2.2. DNA extraction and amplification

Stomach was removed before procedure, and large contents in the intestine were carefully removed to avoid peeling off gut tissue. Afterward, the full intestinal tract was dissected and collected into tubes in sterile conditions. Total genomic DNA extraction was performed using a Fecal DNA Extraction Kit from Sangon (DP328, Sangon, Shanghai, China). Quantification of DNA was carried out using Qubit@ 2.0 Fluorometer (Thermo Scientific, USA). DNA purity was monitored on 1% agarose gels. DNA was diluted to 1 ng/μl using sterile water.
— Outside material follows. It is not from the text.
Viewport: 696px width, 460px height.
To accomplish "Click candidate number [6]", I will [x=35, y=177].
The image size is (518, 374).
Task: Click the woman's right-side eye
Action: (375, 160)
Primer 515F‐806R was used for 16S V4 (Caporaso et al., 2010). 16S rRNA genes were amplified using the specific primer with the barcode. All PCR reactions were carried out in a total volume of 30 μl reaction system, made up with 15 μl of Phusion® High‐Fidelity PCR Master Mix (E0553L, Biolabs, New England), 0.2 μmol/L solutions of forward and reverse primers, and 10 ng of template DNA. Thermal cycling consisted of the initial denaturation at 98°C for 1 min, followed by 30 cycles of denaturation at 98°C for 10 s, annealing at 50°C for 30 s, and elongation at 72°C for 60 s. Finally, the PCR system was held at 72°C for 5 min. PCR products were detected by electrophoresis on a 2% agarose gel and the bands between 400–450 bp were purified with a GeneJET Gel Extraction Kit (Thermo Scientific, USA) for further experiments.

2.3. Library preparation and sequencing

Sequencing libraries were generated using a TruSeq® DNA PCR‐Free Sample Preparation Kit (Illumina, USA) following manufacturer's recommendations and index codes were added. The library quality was assessed using Qubit@ 2.0 Fluorometer (Thermo Scientific, USA) and Agilent Bioanalyzer 2100 system. Finally, the library was sequenced on an Illumina HiSeq 2500 platform and 250 bp paired‐end reads were generated.

2.4. Sequence assembly and taxonomic identification

After trimming the barcode and primer sequence, paired‐end reads from the original DNA fragments were merged using FLASH (V1.2.7; Magoč & Salzberg, 2011), and the joined raw reads were analyzed using QIIME (V1.7.0; Caporaso et al., 2010). The chimera sequences were detected and removed using the UCHIME algorithm (Edgar, Haas, Clemente, Quince, & Knight, 2011).

Sequence analysis was performed by UPARSE software (UPARSE v7.0.1001; Edgar, 2013), and sequences with ≥97% similarity were assigned to the same operational taxonomic unit (OTU). Then, GreenGene database (GG 13.5) based on the RDP classifier algorithm (v2.2; Wang, Garrity, Tiedje, & Cole, 2007) was used to annotate taxonomic information. OTU abundance information was normalized using a standard sequence number corresponding to the sample with the least number of sequences. Subsequent analyses of alpha diversity and beta diversity were all performed based on this normalized data output.

2.5. Statistical analysis

To evaluate the complexity of intestinal microbiota, observed OTUs, alpha diversity (Shannon), richness (Chao), Good's coverage, and beta diversity were calculated with QIIME (v1.7.0) based on both weighted and unweighted UniFrac metrics and displayed with R software (v2.15.3).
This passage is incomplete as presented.